Einmaligkeit der Inkarnation?

Nun ist in der Zeit bewusster Beschäftigung mit anderen Religionen die Frage berechtigt, ob die Inkarnation Gottes wirklich so einmalig ist, wie Christen es behaupten. Ist Gott nicht auch in anderen Religionen sichtbar erschienen? Und warum sollte sich die Inkarnation Gottes nicht auch an anderen Orten und zu anderen Zeiten der Geschichte ereignet haben?

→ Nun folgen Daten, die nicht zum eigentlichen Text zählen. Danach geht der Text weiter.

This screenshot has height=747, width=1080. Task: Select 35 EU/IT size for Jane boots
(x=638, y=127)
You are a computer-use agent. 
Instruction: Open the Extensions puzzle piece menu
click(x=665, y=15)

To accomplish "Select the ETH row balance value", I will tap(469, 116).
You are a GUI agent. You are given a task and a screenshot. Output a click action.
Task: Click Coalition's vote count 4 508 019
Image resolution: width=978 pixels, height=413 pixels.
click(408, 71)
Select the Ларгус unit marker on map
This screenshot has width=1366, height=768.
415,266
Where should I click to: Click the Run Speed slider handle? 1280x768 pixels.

Greift man hier auf die großen religionswissenschaftlichen Enzyklopädien zurück, stößt man allerdings auf ein interessantes Ergebnis. Sowohl die auf James Hastings zurückgehende Encyclopedia of Religion and Ethics (erstmal erschienen 1914) als auch die von Mircea Eliade herausgegebene Encyclopedia of Religion enthalten große Überblicksartikel zum Thema „Inkarnation“ und Materialien quer durch die Religionsgeschichte. Doch wird auch vermerkt, dass es bis heute keine umfassende Darstellung der „Inkarnation“ in den Religionen gibt . Hier stellt sich dann die Frage: Ist der Begriff aus dem Raum des Christentums einfach in die Welt anderer Religionen übertragen worden, oder hat das Christentum selbst sich den Begriff von anderswoher zueigen gemacht? Die Antwort erscheint offen. Wenn man sich neuere deutsche religionswissenschaftliche oder theologische Lexika anschaut, die sich für die Welt der Religionen geöffnet haben, verspürt man eine deutliche Zurückhaltung. Entweder fehlt ein entsprechender Artikel, oder Daten der Religionswissenschaften bleiben unberücksichtigt. [...]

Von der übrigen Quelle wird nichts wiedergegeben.